- Founded: 1988
- Split from: PdA
- Headquarters: Basel
- Ideology: Communism Marxism-Leninism
- Political position: Far-left

Website
- www.pda-basel.ch

= Party of Labour of Basel =

Swiss political party

1991 election poster of PdA 1944

The Party of Labour of Basel (Partei der Arbeit Basel), previously known as the Party of Labour Basel (founded in 1944) (in German: Partei der Arbeit Basel (gegr. 1944), abbreviated PdA 1944) is a political party in Basel, Switzerland. The party was formed after the orthodox pro-Soviet Basel party organization was expelled from the more reform-oriented Swiss Party of Labour in 1988.

==1988 split in the Swiss Party of Labour==
The PdA 1944 was formed in 1988, as the Basel party organization was expelled by the Swiss Party of Labour Central Committee. The PdA 1944 represented the orthodox, pro-Soviet sector of the erstwhile Basel section. At the time the Basel section was the strongest cantonal unit of the Swiss Party of Labour in German-speaking Switzerland. The split was preceded by a dispute in the Swiss Party of Labour in Basel over an occupation movement at a cultural centre in the traditional working class neighbourhood St. Johann. The Swiss Party of Labour Central Committee accused the Basel section of not adhering to new more liberal stances on youth, women, culture, minority rights, night work and alliance-building issues. The Basel section, by contrast, adhered to the 1971 party program.
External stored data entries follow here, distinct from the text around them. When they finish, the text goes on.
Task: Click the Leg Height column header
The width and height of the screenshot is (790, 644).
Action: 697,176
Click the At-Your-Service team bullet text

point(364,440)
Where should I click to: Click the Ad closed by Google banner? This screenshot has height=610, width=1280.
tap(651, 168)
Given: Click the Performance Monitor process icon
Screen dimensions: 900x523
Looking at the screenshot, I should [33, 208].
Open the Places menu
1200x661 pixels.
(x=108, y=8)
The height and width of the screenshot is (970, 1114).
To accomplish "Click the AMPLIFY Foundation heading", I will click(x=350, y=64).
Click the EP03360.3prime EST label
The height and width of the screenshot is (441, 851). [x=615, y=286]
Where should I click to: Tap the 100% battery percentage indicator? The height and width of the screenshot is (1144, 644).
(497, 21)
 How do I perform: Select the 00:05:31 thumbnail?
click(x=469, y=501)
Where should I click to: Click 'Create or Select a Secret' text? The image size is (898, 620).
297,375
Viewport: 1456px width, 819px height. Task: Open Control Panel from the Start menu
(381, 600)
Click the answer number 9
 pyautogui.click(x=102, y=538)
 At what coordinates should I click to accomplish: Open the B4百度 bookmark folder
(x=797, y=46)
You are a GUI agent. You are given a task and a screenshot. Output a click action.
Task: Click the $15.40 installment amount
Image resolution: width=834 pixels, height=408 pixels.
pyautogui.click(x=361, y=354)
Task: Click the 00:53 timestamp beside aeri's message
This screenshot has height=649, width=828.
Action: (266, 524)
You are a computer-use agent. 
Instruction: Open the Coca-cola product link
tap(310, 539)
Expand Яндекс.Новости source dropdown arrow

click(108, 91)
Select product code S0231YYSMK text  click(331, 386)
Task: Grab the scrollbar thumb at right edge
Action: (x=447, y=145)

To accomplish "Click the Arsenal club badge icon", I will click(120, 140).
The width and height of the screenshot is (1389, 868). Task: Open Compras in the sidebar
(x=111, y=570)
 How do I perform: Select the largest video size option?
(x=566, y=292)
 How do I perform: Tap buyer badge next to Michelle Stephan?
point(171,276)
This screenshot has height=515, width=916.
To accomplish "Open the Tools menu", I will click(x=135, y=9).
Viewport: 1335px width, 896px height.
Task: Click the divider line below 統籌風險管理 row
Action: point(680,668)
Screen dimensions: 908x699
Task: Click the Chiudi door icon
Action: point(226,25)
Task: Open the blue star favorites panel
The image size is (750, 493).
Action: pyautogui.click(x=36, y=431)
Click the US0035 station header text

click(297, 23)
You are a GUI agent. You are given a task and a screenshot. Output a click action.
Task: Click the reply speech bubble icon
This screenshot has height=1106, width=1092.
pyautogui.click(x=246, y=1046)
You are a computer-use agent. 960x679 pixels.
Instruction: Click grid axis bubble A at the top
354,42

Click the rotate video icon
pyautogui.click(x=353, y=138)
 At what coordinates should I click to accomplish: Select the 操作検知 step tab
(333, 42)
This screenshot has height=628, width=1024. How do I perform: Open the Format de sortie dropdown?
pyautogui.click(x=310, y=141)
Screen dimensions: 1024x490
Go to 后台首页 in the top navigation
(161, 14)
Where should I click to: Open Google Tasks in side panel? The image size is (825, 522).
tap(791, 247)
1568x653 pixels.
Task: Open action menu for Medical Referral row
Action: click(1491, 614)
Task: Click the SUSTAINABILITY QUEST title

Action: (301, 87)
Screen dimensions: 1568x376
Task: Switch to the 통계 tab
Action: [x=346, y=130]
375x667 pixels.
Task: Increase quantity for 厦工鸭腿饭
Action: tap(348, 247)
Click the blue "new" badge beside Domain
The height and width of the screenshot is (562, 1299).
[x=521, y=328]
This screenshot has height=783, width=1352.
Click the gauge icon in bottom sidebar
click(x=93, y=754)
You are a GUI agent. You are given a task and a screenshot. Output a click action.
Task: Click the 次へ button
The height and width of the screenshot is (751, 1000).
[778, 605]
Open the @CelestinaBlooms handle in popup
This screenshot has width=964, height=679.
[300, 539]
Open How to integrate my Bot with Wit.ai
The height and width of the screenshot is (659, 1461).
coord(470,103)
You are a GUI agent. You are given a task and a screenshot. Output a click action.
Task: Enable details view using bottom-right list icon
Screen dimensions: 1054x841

Within the Basel section there was a minority of younger party activists, encouraged by the party organ Vorwärts, that was more in line with the positions of the Central Committee. The orthodox Basel section leadership suspended the party memberships of the pro-Central Committee faction. Following the split a 'New Party of Labour for Basel City and Basel Land' was set up, which was recognized by the Swiss Party of Labour Central Committee.

== Leadership ==
PdA 1944 had two seats in the cantonal legislature following the split. Benny Degen was one of the leaders of PdA 1944. As of 1991, Flurin Caviezel was the secretary of the party.

==1991 elections and popular initiative==
The PdA 1944 obtained 1.1% of the votes in the 1991 National Council election. In 1991, PdA 1944 organized a popular initiative titled 'for an increase and indexation of child allowances for employees', which gathered 4,400 signatures. The initiative was approved by the Grand Council.

==Name change==
The 'New PdA Basel' was dissolved in 2014, after which the PdA 1944 adopted the name 'PdA Basel'. In 2019, a new section of the Swiss Party of Labour was formed in Basel (using the name 'PdAS Sektion Basel'), working in parallel with PdA Basel.